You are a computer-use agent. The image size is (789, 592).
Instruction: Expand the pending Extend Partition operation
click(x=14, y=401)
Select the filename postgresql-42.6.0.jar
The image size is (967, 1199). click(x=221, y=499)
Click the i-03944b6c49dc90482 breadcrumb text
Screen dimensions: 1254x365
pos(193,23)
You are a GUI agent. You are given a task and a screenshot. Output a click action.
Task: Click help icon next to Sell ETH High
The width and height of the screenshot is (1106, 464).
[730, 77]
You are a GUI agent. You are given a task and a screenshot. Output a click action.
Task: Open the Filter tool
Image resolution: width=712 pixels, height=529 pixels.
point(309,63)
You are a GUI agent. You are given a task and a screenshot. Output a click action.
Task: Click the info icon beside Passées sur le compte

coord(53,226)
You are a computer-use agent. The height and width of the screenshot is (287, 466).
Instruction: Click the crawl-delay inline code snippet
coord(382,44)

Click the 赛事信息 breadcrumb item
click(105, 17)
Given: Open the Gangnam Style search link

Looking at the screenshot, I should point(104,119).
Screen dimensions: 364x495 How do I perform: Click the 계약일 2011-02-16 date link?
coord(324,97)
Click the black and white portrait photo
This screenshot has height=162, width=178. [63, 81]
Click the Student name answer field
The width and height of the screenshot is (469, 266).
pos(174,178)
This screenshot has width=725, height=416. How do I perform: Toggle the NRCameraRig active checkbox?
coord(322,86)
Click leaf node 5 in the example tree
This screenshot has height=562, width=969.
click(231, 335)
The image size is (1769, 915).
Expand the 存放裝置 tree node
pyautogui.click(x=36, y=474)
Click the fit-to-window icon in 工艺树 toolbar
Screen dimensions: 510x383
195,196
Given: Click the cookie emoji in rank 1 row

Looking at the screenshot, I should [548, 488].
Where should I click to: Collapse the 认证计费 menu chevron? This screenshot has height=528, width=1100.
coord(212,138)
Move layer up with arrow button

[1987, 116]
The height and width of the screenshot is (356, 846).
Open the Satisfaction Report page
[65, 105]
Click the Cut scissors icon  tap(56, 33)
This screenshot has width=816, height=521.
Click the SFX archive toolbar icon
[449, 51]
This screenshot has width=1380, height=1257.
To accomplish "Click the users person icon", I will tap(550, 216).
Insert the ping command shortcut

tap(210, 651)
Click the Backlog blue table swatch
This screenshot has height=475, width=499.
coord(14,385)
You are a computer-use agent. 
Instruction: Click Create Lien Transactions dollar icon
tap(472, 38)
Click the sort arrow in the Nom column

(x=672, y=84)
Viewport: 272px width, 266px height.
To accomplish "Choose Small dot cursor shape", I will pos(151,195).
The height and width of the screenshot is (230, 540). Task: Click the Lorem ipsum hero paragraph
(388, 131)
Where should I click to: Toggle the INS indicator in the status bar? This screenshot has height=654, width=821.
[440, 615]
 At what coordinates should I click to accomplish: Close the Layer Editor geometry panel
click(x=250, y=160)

- - - -

- _TASK DESCRIPTION_: Having found the line with "Where should I click to: Collapse", please set it down along with every line after it through the end of the material above, exactly and with nothing added.

- _RESULT_:
Where should I click to: Collapse the 认证计费 menu chevron? This screenshot has height=528, width=1100.
coord(212,138)
Move layer up with arrow button

[1987, 116]
The height and width of the screenshot is (356, 846).
Open the Satisfaction Report page
[65, 105]
Click the Cut scissors icon  tap(56, 33)
This screenshot has width=816, height=521.
Click the SFX archive toolbar icon
[449, 51]
This screenshot has width=1380, height=1257.
To accomplish "Click the users person icon", I will tap(550, 216).
Insert the ping command shortcut

tap(210, 651)
Click the Backlog blue table swatch
This screenshot has height=475, width=499.
coord(14,385)
You are a computer-use agent. 
Instruction: Click Create Lien Transactions dollar icon
tap(472, 38)
Click the sort arrow in the Nom column

(x=672, y=84)
Viewport: 272px width, 266px height.
To accomplish "Choose Small dot cursor shape", I will pos(151,195).
The height and width of the screenshot is (230, 540). Task: Click the Lorem ipsum hero paragraph
(388, 131)
Where should I click to: Toggle the INS indicator in the status bar? This screenshot has height=654, width=821.
[440, 615]
 At what coordinates should I click to accomplish: Close the Layer Editor geometry panel
click(x=250, y=160)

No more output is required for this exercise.